Any spice engine that conforms to the standard Berkeley Spice3 batch command can therefore be used with the SuperSpice GUI. In addition this allows the XSpice engine to be ran stand alone with other GUI's, providing that they can read and write standard spice netlists and output files.
Note: Most other vendors Windows platformed spice do not allow this rather useful feature.
Library Models
SuperSpice process models/subckts before they are sent to the engine. The actual models extracted from the loaded model libraries and sent to the engine can be viewed in the "Models" file window. This is accessible by the pink "M" button. This is a good way to check that the correct model is being passed through as it is quite possible to have the same model name in different library folders.

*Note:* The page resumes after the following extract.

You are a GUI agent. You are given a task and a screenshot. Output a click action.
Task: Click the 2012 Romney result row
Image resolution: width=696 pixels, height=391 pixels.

This model file also contains the spice "dot" commands such as .ac, .tran, .op etc. for the simulation. The main netlist is file_name.cir. This main netlist ".includes" the models file, a user include file, and the netlists of hierarchical schematics recursively. That is, the netlists for schematic blocks on one level include the netlist for the next lower level schematic block, which in turn include their block's netlists etc. The user include file, accessible from the pink "I" button, can contain any standard spice command. However, the GUI might not respond to all of them.
Debugging
As an alternative to pressing the blue "R" run button, you can use the blue "Go" button. The "Go" button simple runs the engine with the existing netlist, where as the "R" button will do a full netlist prior to running the engine. The 'Go" button thus allows quick text editing (and save) of a netlist and rerunning with minimum overhead.